AVAILABLE DATA |
►
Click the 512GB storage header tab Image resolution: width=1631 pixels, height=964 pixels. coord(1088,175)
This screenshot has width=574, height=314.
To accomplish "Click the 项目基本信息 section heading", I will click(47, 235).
◄
►
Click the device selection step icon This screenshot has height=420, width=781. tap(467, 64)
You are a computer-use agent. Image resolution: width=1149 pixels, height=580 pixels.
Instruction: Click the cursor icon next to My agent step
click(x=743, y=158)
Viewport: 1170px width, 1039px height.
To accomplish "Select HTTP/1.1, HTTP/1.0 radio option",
◄
ABOUT THIS EXERCISE | Could you repeat exactly the lines above from the line with "Click the device" up to and including the line with "HTTP/1.1, HTTP/1.0 radio", and only those?

SOLUTION TO THIS TASK |
Click the device selection step icon This screenshot has height=420, width=781. tap(467, 64)
You are a computer-use agent. Image resolution: width=1149 pixels, height=580 pixels.
Instruction: Click the cursor icon next to My agent step
click(x=743, y=158)
Viewport: 1170px width, 1039px height.
To accomplish "Select HTTP/1.1, HTTP/1.0 radio option",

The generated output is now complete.